Ab diesem Herbst sind wir wieder unterwegs. Deutschland, Polen, Frankreich und Holland sind die ersten Etappen. Wer weiss, vielleicht bereisen wir noch Serbien und Kroatien, diesbezüglich liegen bereits Anfragen auf dem Tisch. Weiters reden wir schon länger von einer USA-Tour, allerdings haben wir Probleme mit Visen und Gesocks.
In Bezug auf Kollaborationen lugt ihr gerne über die Schweizer Landesgrenzen hinaus. Richtig?

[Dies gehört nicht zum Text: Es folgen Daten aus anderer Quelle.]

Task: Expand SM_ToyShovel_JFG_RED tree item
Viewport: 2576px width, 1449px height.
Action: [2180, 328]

Genau. Für uns haben beispielsweise schon Das Ich, Feindflug, Blutengel, Lost Area, Cephalgy, Saalschutz Remixes gemacht. Jesus & The Gurus remixte unter anderem für Feindflug und Van Ludwig. Sehr, sehr gerne möchten wir mit Ministry und Laibach zusammenarbeiten. Laibach ist übrigens die Band, die uns am stärksten ähnelt.
Konzeptalben sind en vogue, weshalb mitunter schon fast jedes noch so dröge Album als konzeptionell angepriesen wird. Pfui Spinne. Wie steht ihr diesem (Un-)Ding gegenüber?

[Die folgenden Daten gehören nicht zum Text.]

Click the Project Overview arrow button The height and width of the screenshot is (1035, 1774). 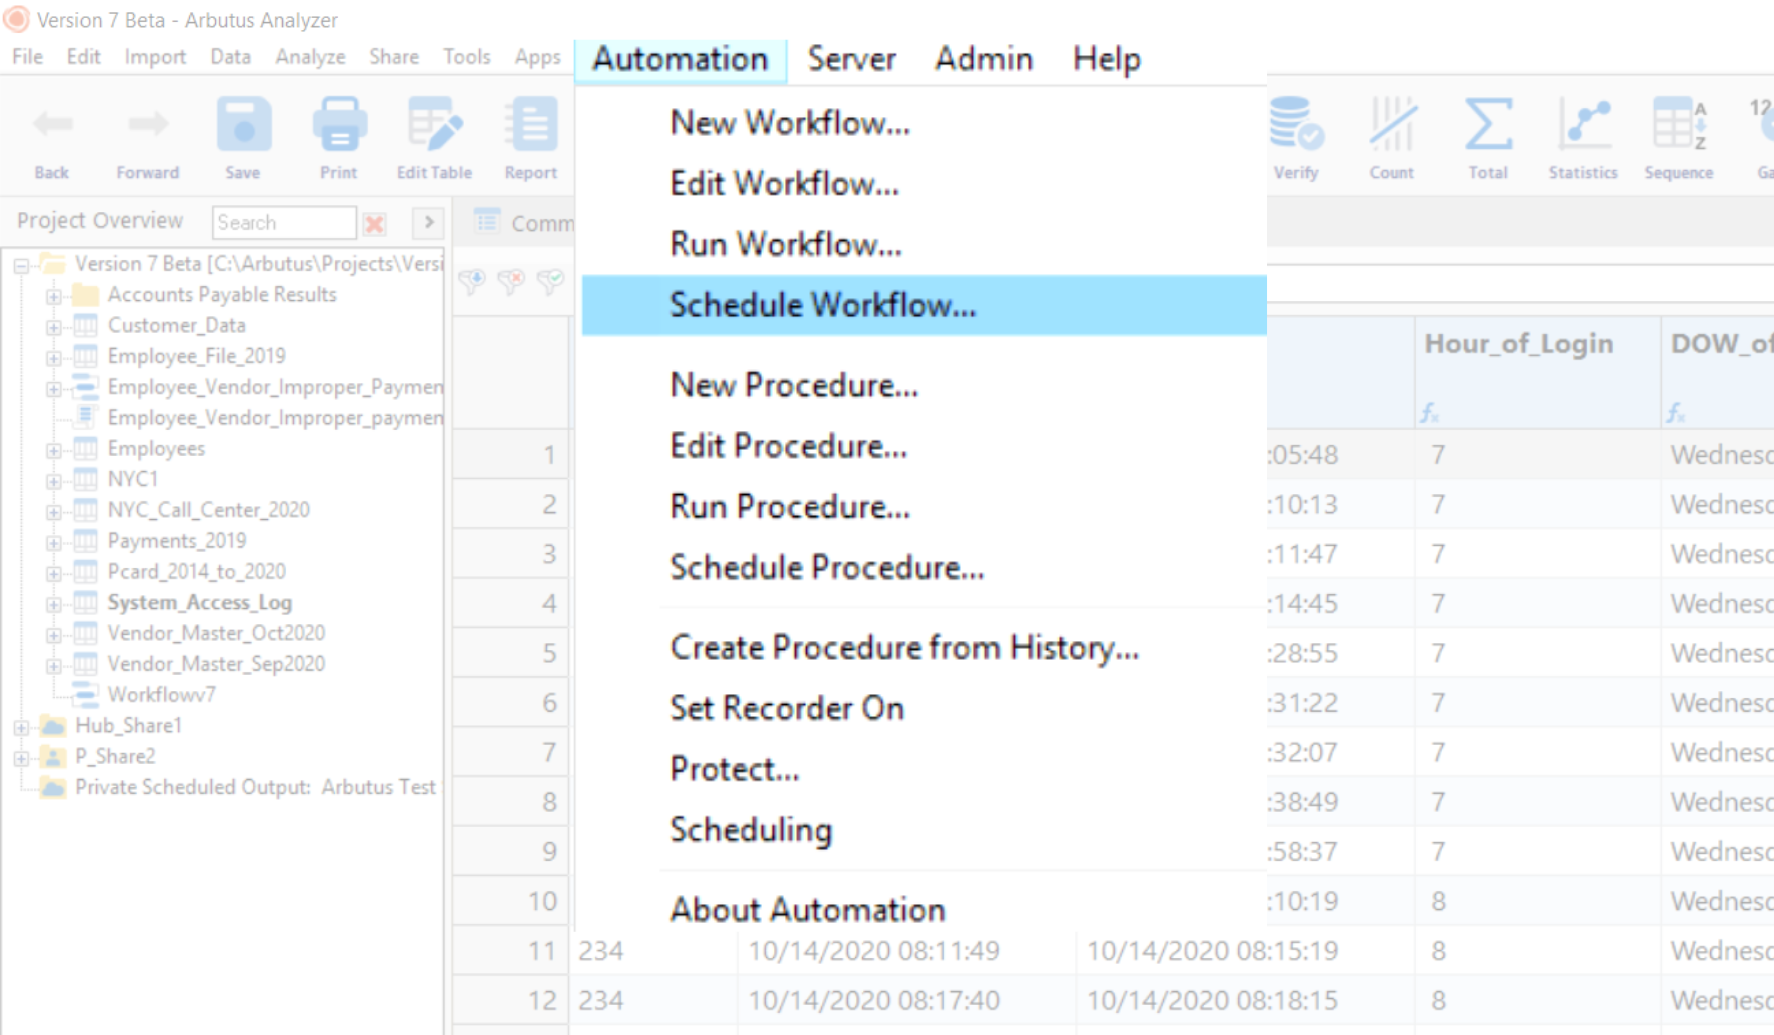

Ja, ich stimme mit dir überein, diese Konzeptalben sind einfach nur albern, wenn nicht gar Dreck. Wir machten 2006 mit King ov Salò ein Konzeptalbum, mit dem Hauptthema Macht. In jener Zeit haben wir zu den absoluten Vorreitern gehört. In der jüngeren Vergangenheit ist wie anfangs gesagt das Meiste einfach nur Schrott. Wir sind froh, dann zu mal eines gemacht zu haben, schreiten nun aber nicht mehr mit diesem Trend mit. Können wir auch nicht, vielleicht weil ich Linkshänder bin?
Okkultismus, Faschismus, Anarchismus, Machoismus, Tourismus, Apfelmus … Sag mir zum Abschluss, welche Art von „Mus“ euer Ding ist.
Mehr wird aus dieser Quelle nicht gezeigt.